Konsistente, verlässliche Belege, wonach sich mit Vitamin D rheumatoide Arthritis verhindern oder behandeln ließe, liegen nicht vor (eine prospektive Kohortenstudie, eine randomisiert-kontrollierte Studie).

6. „Vitamin D unterstützt die MS-Therapie “

Nach allem, was sich auf der vorhandenen, dünnen Datengrundlage sagen lässt, zeitigt die Supplementation von Vitamin D keinen klinischen Nutzen in der Therapie von multipler Sklerose (drei Beobachtungsstudien, drei systematische Übersichtsarbeiten/Metaanalysen).

7. „Vitamin D senkt die Sterblichkeit“

Durchgehende statistisch signifikante Effekte in puncto Sterblichkeit lassen sich für Vitamin D zwar nicht finden, ausgeschlossen ist ein solcher Effekt aber nicht.
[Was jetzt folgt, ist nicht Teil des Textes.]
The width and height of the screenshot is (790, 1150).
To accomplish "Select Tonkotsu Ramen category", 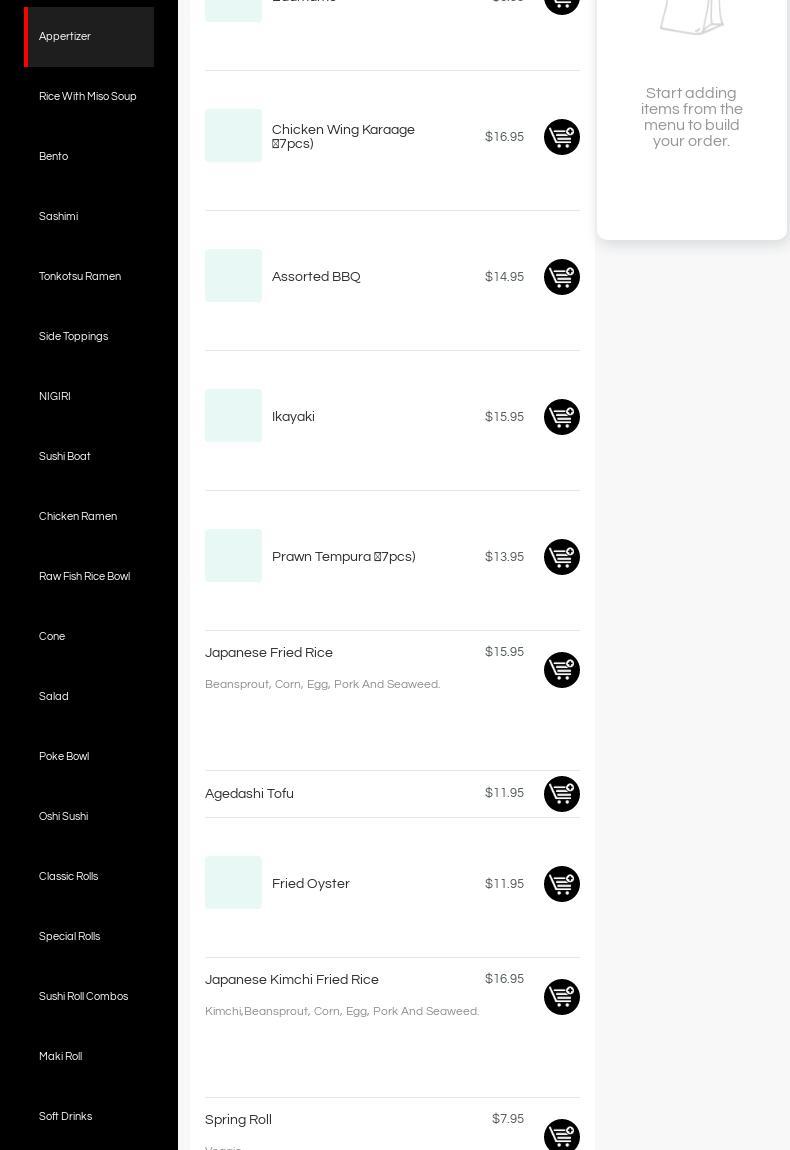I will (80, 277).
Seine mögliche Größenordnung liegt bei etwa 5% (zwei Beobachtungsstudien, sechs systematische Übersichtsarbeiten/Metaanalysen).

8. „Vitamin D reduziert die Krebsinzidenz und -mortalität“

Die Inzidenz von Krebs wird durch Vitamin D nicht gesenkt. Der Einfluss einer Vitamin-D-Supplementation auf die Krebssterblichkeit ist nicht eindeutig geklärt. Schätzungen, die eine Reduktion der Mortalität nahelegen, beruhen auf Daten von geringer Qualität (eine randomisiert-kontrollierte Studie, sechs systematische Übersichtsarbeiten/Metaanalysen).
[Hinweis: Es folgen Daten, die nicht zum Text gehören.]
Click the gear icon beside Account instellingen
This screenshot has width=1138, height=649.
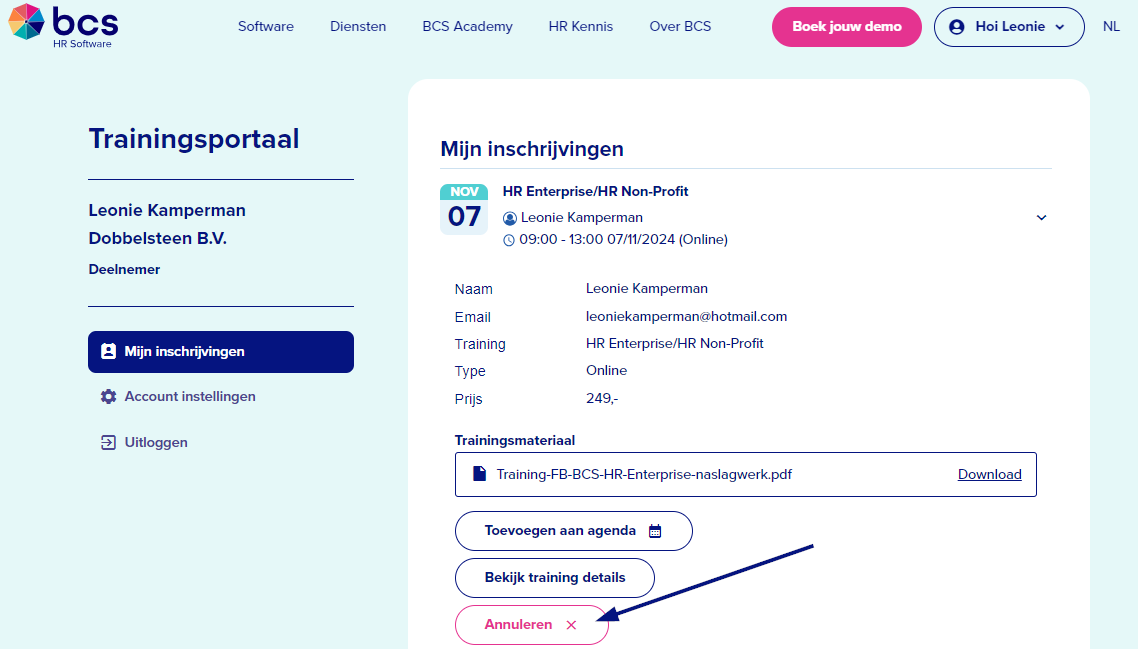tap(108, 396)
9. „Höhere Vitamin-D-Dosen sind besser“

Die Gabe von hochdosiertem Vitamin D (≥ 300.000 IU) sollten nicht empfohlen werden. Daten zeigen, dass sie das Sturz- und Frakturrisiko erhöhen. (zwei randomisiert-kontrollierte Studien, eine systematische Übersichtsarbeit)
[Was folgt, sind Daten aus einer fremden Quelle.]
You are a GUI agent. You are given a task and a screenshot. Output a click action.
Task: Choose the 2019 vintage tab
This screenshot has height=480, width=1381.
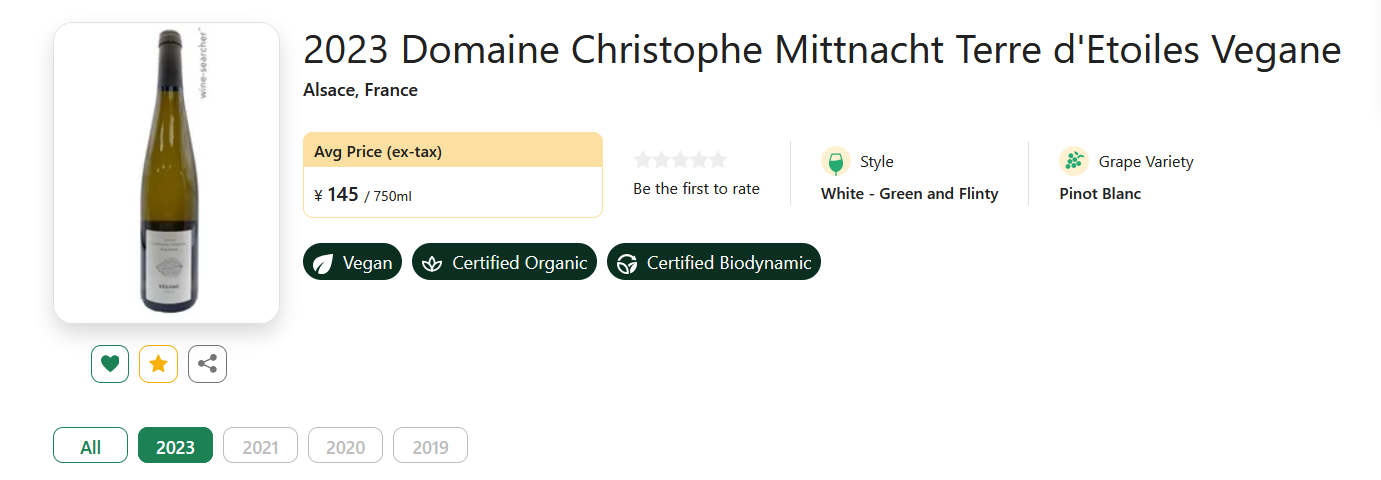pyautogui.click(x=430, y=446)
10. „Der Vitamin-D-Spiegel sollte routinemäßig gemessen werden“

Die Nahrung mit Vitamin D zu ergänzen, ist in der Allgemeinpopulation eine sichere Maßnahme, die keiner Tests bedarf. Tests können aus klinischen Gründen indiziert sein, etwa bei Erkrankungen der Nebenschilddrüsen. Spiegel ≥ 50 nmol/l zeigen an, dass hinreichend viel Vitamin D vorhanden ist. (3 Metaanalysen)

Gegenwärtig unterstütze die Nachweislage eine Supplementation von Vitamin D zur Prävention von Stürzen und Frakturen und zur Senkung der Mortalität — dies vor allem bei über 70-Jährigen, schreiben Allan und Kollegen zusammenfassend. „Andere Effekte sind nicht bewiesen“, konstatieren sie und verweisen auf die mangelnde Qualität und Größe der vorliegenden Studien. Ein Screening der Vitamin-D-Spiegel sei nicht nötig, und die Gabe hoher Dosen solle vermieden werden.